__Problem statement__
Recast the lines below as a JSON list of strings, one string per line, leaving out blank lines.

[Records contained in a dataset]

>>>

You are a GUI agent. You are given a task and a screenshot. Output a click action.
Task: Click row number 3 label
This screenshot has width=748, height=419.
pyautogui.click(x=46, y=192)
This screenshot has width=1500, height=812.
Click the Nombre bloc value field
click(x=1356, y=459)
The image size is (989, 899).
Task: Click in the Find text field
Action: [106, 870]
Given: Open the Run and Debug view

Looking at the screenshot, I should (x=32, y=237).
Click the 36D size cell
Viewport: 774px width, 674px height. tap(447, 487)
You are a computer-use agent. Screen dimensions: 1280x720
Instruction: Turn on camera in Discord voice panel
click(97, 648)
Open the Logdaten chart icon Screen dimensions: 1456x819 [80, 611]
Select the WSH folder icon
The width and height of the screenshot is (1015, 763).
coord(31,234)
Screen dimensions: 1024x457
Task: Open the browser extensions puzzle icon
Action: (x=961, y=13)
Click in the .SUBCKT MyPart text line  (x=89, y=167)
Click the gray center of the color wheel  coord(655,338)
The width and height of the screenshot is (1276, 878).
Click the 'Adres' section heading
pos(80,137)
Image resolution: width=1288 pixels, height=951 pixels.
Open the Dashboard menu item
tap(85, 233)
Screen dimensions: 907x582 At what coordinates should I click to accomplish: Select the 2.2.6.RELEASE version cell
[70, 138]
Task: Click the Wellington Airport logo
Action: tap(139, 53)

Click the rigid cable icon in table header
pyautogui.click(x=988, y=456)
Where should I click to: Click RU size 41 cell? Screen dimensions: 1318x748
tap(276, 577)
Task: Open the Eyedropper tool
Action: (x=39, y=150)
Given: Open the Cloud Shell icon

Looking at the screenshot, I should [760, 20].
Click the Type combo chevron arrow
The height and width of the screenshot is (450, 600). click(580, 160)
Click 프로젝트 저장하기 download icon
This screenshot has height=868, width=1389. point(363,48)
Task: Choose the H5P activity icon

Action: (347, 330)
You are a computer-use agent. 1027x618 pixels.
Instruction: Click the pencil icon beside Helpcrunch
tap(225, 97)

<<<

__Written solution__
[
  "You are a GUI agent. You are given a task and a screenshot. Output a click action.",
  "Task: Click row number 3 label",
  "This screenshot has width=748, height=419.",
  "pyautogui.click(x=46, y=192)",
  "This screenshot has width=1500, height=812.",
  "Click the Nombre bloc value field",
  "click(x=1356, y=459)",
  "The image size is (989, 899).",
  "Task: Click in the Find text field",
  "Action: [106, 870]",
  "Given: Open the Run and Debug view",
  "Looking at the screenshot, I should (x=32, y=237).",
  "Click the 36D size cell",
  "Viewport: 774px width, 674px height. tap(447, 487)",
  "You are a computer-use agent. Screen dimensions: 1280x720",
  "Instruction: Turn on camera in Discord voice panel",
  "click(97, 648)",
  "Open the Logdaten chart icon Screen dimensions: 1456x819 [80, 611]",
  "Select the WSH folder icon",
  "The width and height of the screenshot is (1015, 763).",
  "coord(31,234)",
  "Screen dimensions: 1024x457",
  "Task: Open the browser extensions puzzle icon",
  "Action: (x=961, y=13)",
  "Click in the .SUBCKT MyPart text line  (x=89, y=167)",
  "Click the gray center of the color wheel  coord(655,338)",
  "The width and height of the screenshot is (1276, 878).",
  "Click the 'Adres' section heading",
  "pos(80,137)",
  "Image resolution: width=1288 pixels, height=951 pixels.",
  "Open the Dashboard menu item",
  "tap(85, 233)",
  "Screen dimensions: 907x582 At what coordinates should I click to accomplish: Select the 2.2.6.RELEASE version cell",
  "[70, 138]",
  "Task: Click the Wellington Airport logo",
  "Action: tap(139, 53)",
  "Click the rigid cable icon in table header",
  "pyautogui.click(x=988, y=456)",
  "Where should I click to: Click RU size 41 cell? Screen dimensions: 1318x748",
  "tap(276, 577)",
  "Task: Open the Eyedropper tool",
  "Action: (x=39, y=150)",
  "Given: Open the Cloud Shell icon",
  "Looking at the screenshot, I should [760, 20].",
  "Click the Type combo chevron arrow",
  "The height and width of the screenshot is (450, 600). click(580, 160)",
  "Click 프로젝트 저장하기 download icon",
  "This screenshot has height=868, width=1389. point(363,48)",
  "Task: Choose the H5P activity icon",
  "Action: (347, 330)",
  "You are a computer-use agent. 1027x618 pixels.",
  "Instruction: Click the pencil icon beside Helpcrunch",
  "tap(225, 97)"
]